XHECS-FM
- Manzanillo, Colima, Mexico; Mexico;
- Broadcast area: Manzanillo, Colima
- Frequency: 96.1 FM
- Branding: La Mejor

Programming
- Format: Grupera
- Affiliations: MVS Radio

Ownership
- Owner: Radio Manzanillo, S.A. de C.V.

History
- First air date: September 9, 1953

Technical information
- ERP: 25 kW
- Transmitter coordinates: 19°05′14.5″N 104°18′00″W﻿ / ﻿19.087361°N 104.30000°W

Links
- Website: lamejor.com.mx/manzanillo

= XHECS-FM =

Radio station in Manzanillo, Colima

XHECS-FM is a radio station on 96.1 FM in Manzanillo, Colima.

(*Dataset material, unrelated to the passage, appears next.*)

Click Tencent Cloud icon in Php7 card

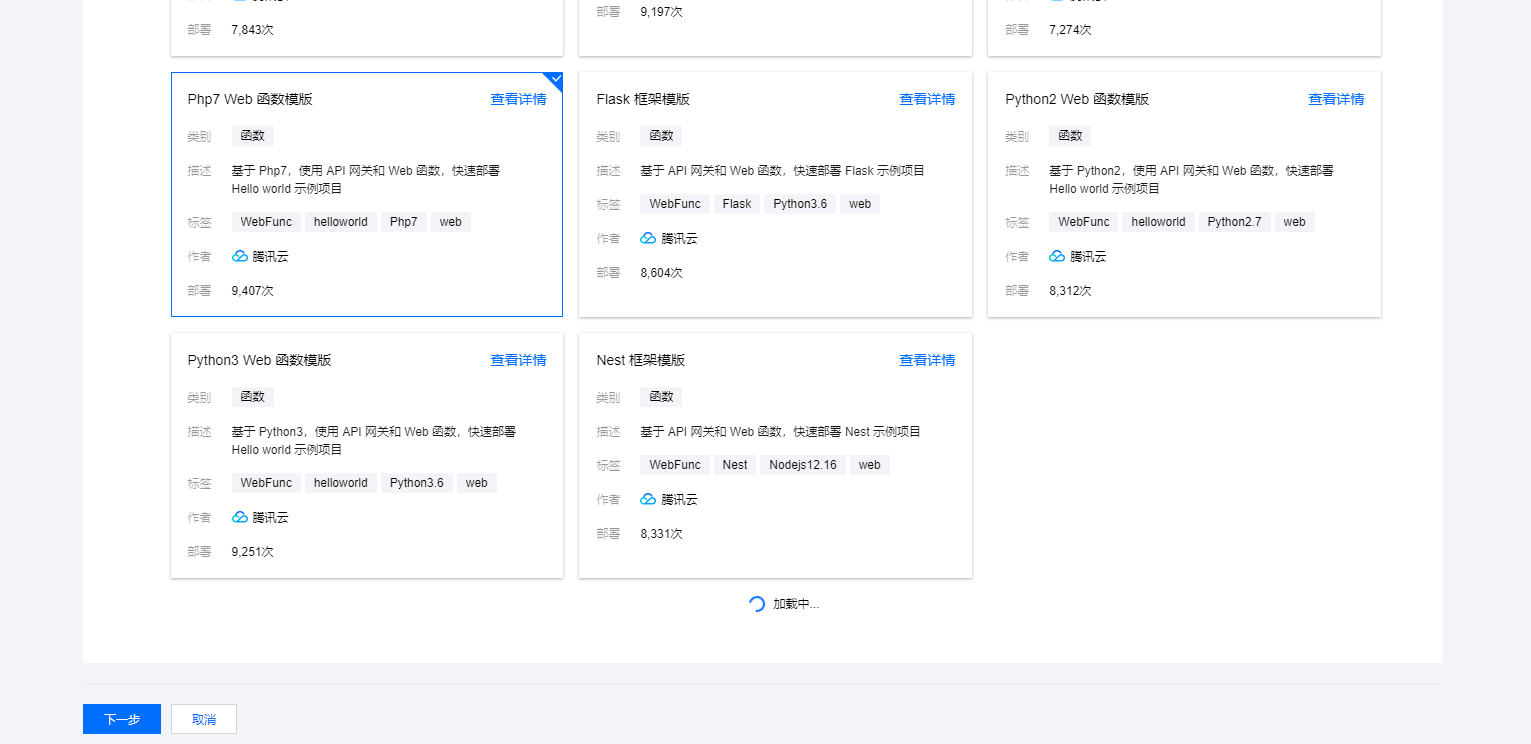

The station carries the La Mejor grupera format from MVS Radio.

==History==
On March 7, 1952, Julio Romo Valdivia applied for and received a new AM radio station in Manzanillo on 1400 kHz, XECS-AM. XECS signed on September 9, 1953, though on 1520 kHz, broadcasting with 200 watts using surplus World War II equipment. "Radio Manzanillo" was the first station in town. In 1957, XECS moved to 960 kHz, broadcasting with 1,000 watts and began operating at night. The concession was transferred to Radio Manzanillo in 1985. Another power increase to 5,000 watts, accompanied by one final frequency change to 690 kHz, took place in the early 1990s.

XECS migrated to FM in 2011 as XHECS-FM 96.1. The XHECS callsign had previously belonged to a station located in Encinillas, Chihuahua, that changed its calls to XHCHI-FM in the late 2000s.